O PIS/PASEP 2024 está prestes a liberar os valores correspondentes ao ano-base 2022, conforme divulgado pelo Governo Federal para o calendário de pagamentos de 2024.
Destinado a trabalhadores do setor privado e servidores públicos, estima-se que aproximadamente 24,5 milhões de trabalhadores serão beneficiados, totalizando uma cifra expressiva de R$ 23,9 bilhões, de acordo com estimativas do Ministério do Trabalho e Emprego (MTE).
O cronograma de pagamentos seguirá a ordem dos meses de nascimento, iniciando em 15 de fevereiro e se estendendo até 15 de agosto do ano subsequente.
Para conferir a elegibilidade ao abono, os trabalhadores podem realizar a consulta de uma maneira simples que vamos detalhar no decorrer do texto.
É importante destacar que o PIS/PASEP 2024 possui calendários distintos para o Programa de Integração Social (PIS) e o Programa de Formação do Patrimônio do Servidor Público (PASEP).
No caso do PIS, a data considera o mês de nascimento, enquanto o PASEP leva em conta o dígito final da inscrição no programa.
O prazo para o saque se estenderá até 27 de dezembro, garantindo que todos os beneficiários tenham a oportunidade de resgatar seus valores.
Além disso, o PIS, administrado pela Caixa Econômica Federal, contempla trabalhadores da iniciativa privada, enquanto o PASEP, com depósitos gerenciados pelo Banco do Brasil (BB), abrange os servidores públicos.

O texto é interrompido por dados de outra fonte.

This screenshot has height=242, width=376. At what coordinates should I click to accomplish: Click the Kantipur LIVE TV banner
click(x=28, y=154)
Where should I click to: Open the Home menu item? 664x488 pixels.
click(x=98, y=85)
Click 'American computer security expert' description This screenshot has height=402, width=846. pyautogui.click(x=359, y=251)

Fique atento a todas as informações relevantes sobre o PIS/PASEP 2024, garantindo que você esteja bem informado para realizar o saque dentro do prazo estipulado. Assim, para mais detalhes, consulte o texto abaixo.
Descubra se você tem direito ao saque do PIS/PASEP em 2024

Para efetuar o saque do PIS/PASEP, é essencial que o trabalhador verifique seu direito ao abono salarial no ano de referência, que, neste caso, é 2022.
Vale ressaltar que as regras de elegibilidade permaneceram inalteradas nos últimos anos. Dessa forma, é indispensável estar em conformidade com os seguintes critérios:
- Estar inscrito nos programas do PIS/PASEP há, no mínimo, cinco anos;
- Ter trabalhado com carteira assinada por pelo menos 30 dias consecutivos ou não;
- Ter recebido uma remuneração de até dois salários mínimos;
- Manter os dados trabalhistas corretamente informados e atualizados na Relação Anual de Informações Sociais (Rais).
É comum que muitos indivíduos concentrem sua atenção apenas no período em que trabalharam durante o ano de referência para ter direito ao pagamento.